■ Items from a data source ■
========================
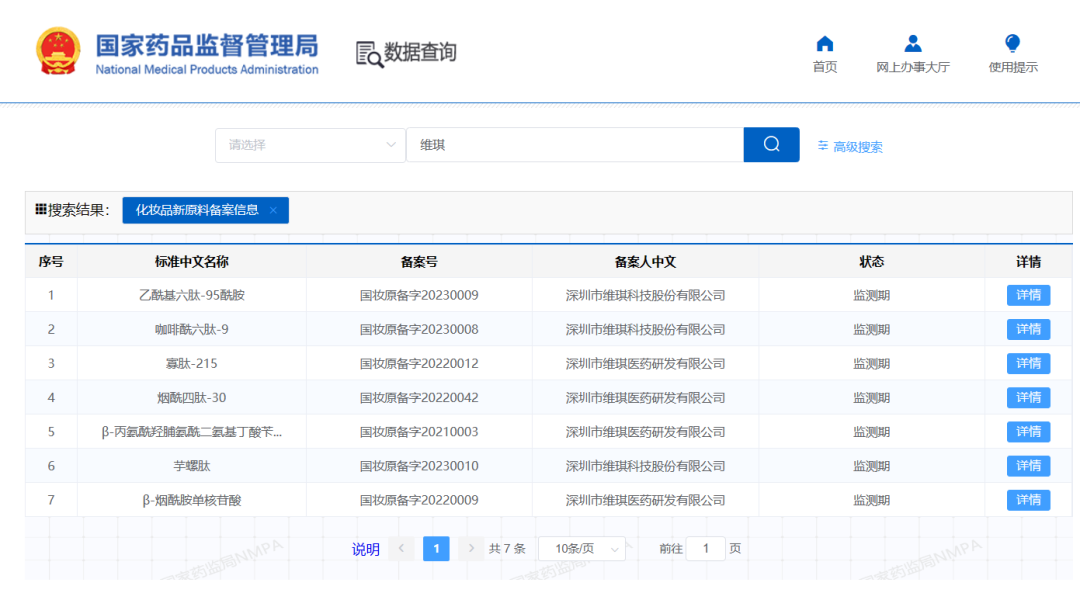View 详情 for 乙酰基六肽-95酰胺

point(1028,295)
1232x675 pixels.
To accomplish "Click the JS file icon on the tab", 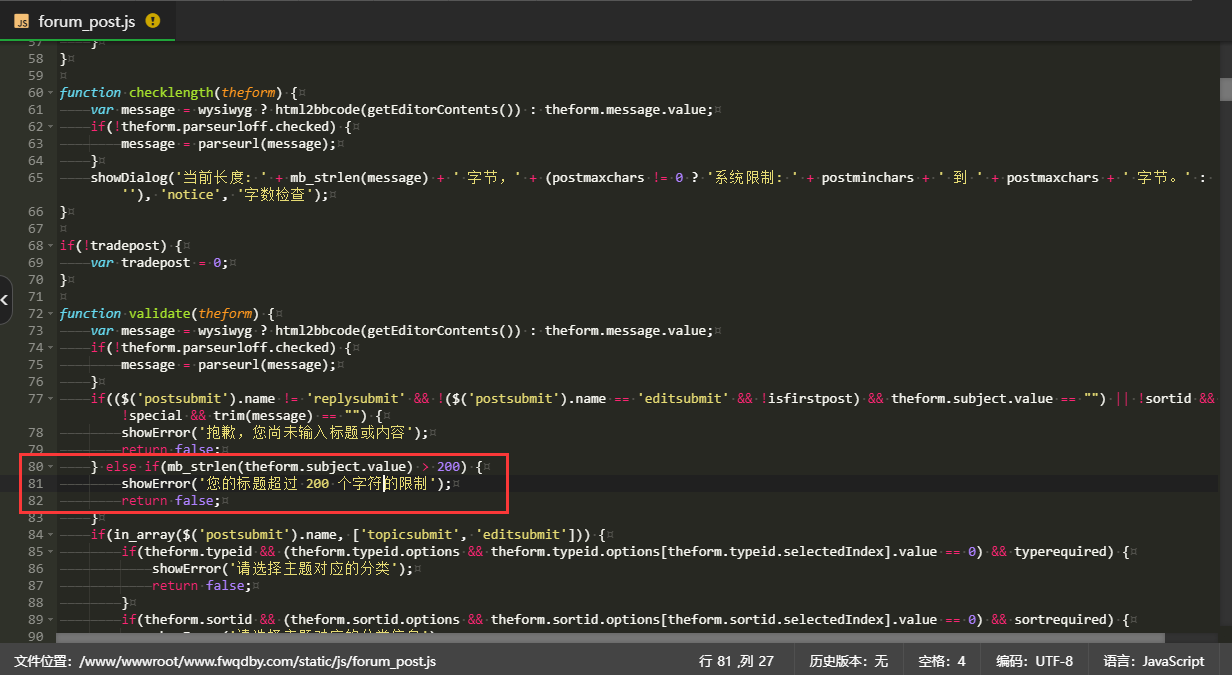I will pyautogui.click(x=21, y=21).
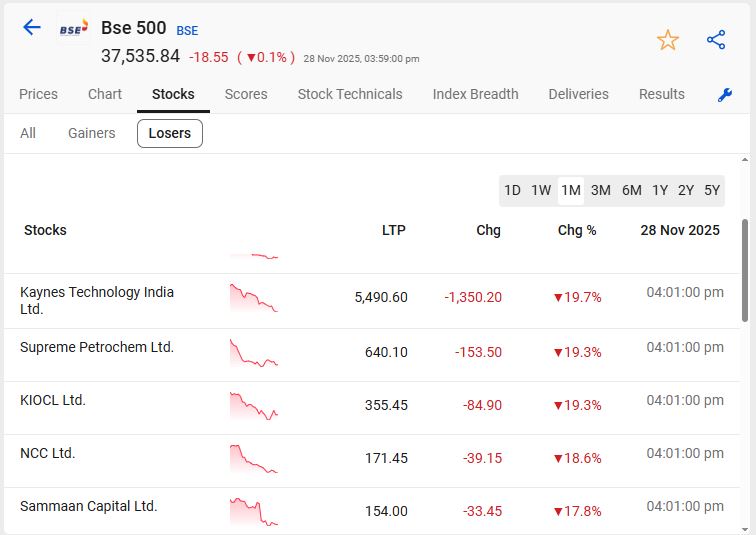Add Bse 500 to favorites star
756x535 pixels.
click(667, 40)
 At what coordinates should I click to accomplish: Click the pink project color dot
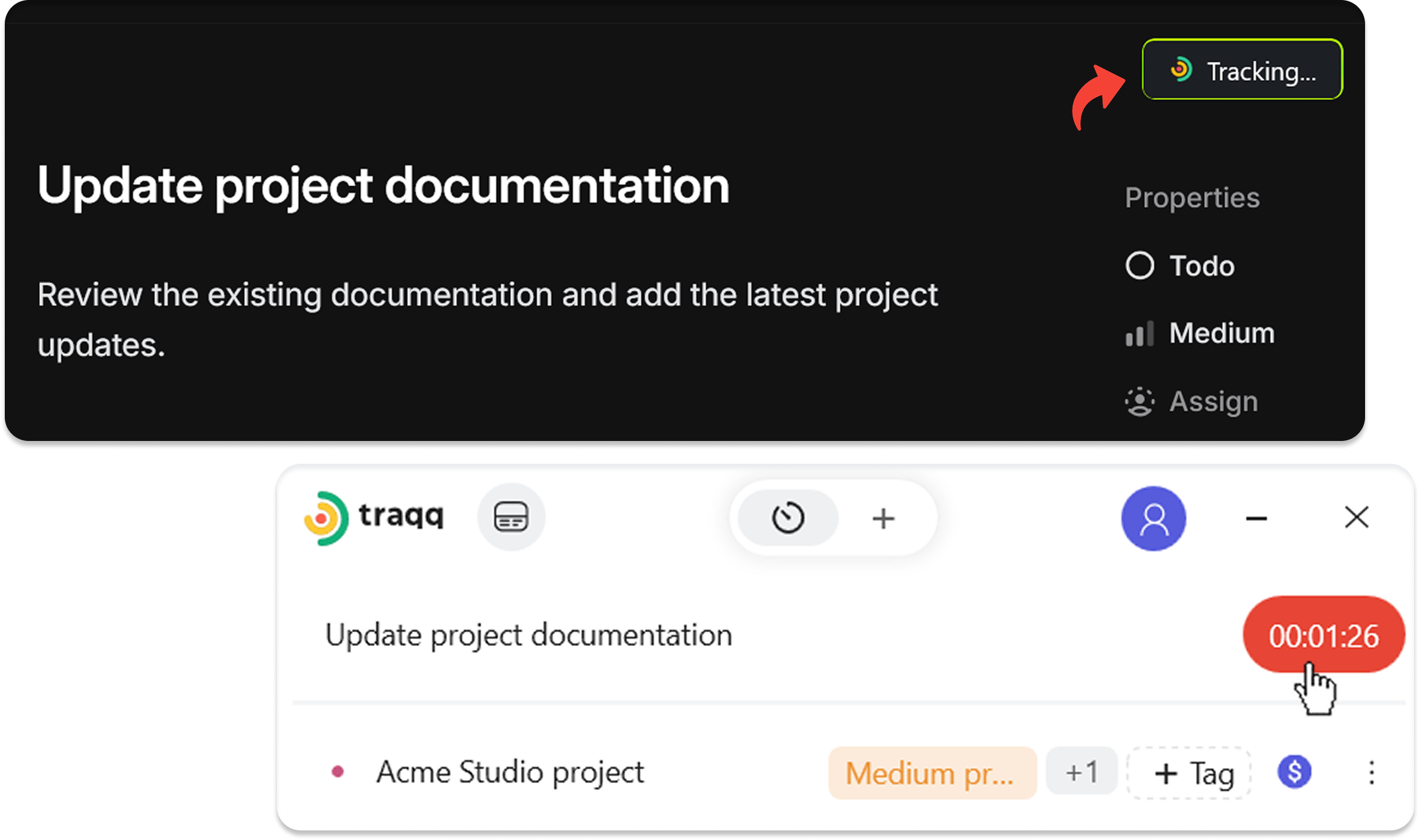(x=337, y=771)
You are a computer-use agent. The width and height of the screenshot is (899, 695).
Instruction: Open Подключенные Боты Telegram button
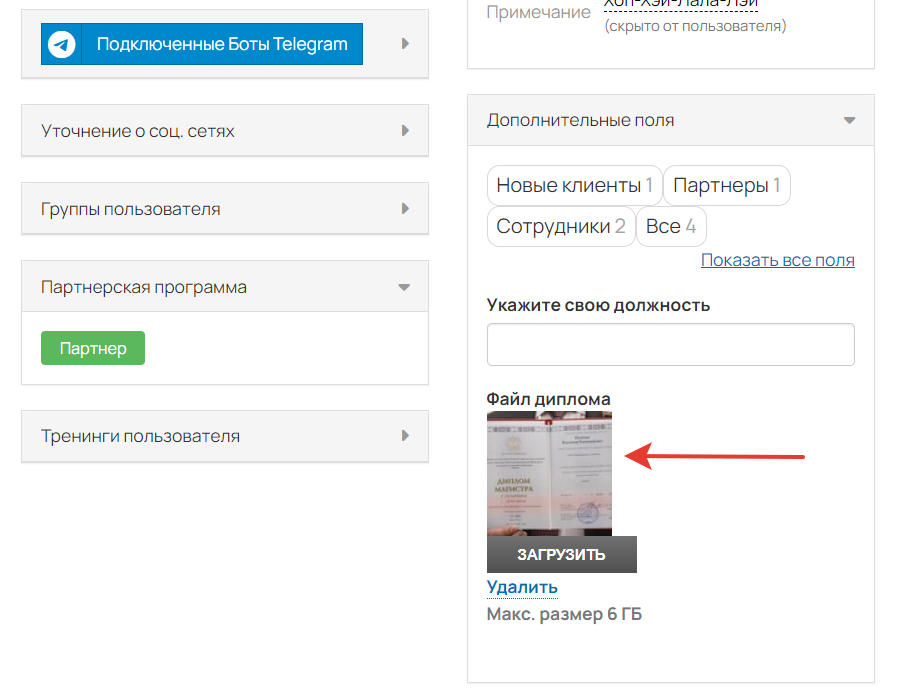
========================
■ TASK DETAILS ■
Rewrite everything in the listing from the line containing "At what coordinates" down to the end of the listing, and scale every coordinate in the answers by 1.95, rounding to whole numbers with halves rounded up. Leave the pictures out of your answer.

■ THE RESULT ■
 At what coordinates should I click to accomplish: Click the pink project color dot
(x=657, y=1503)
You are a computer-use agent. The width and height of the screenshot is (899, 695).
Instruction: Open Подключенные Боты Telegram button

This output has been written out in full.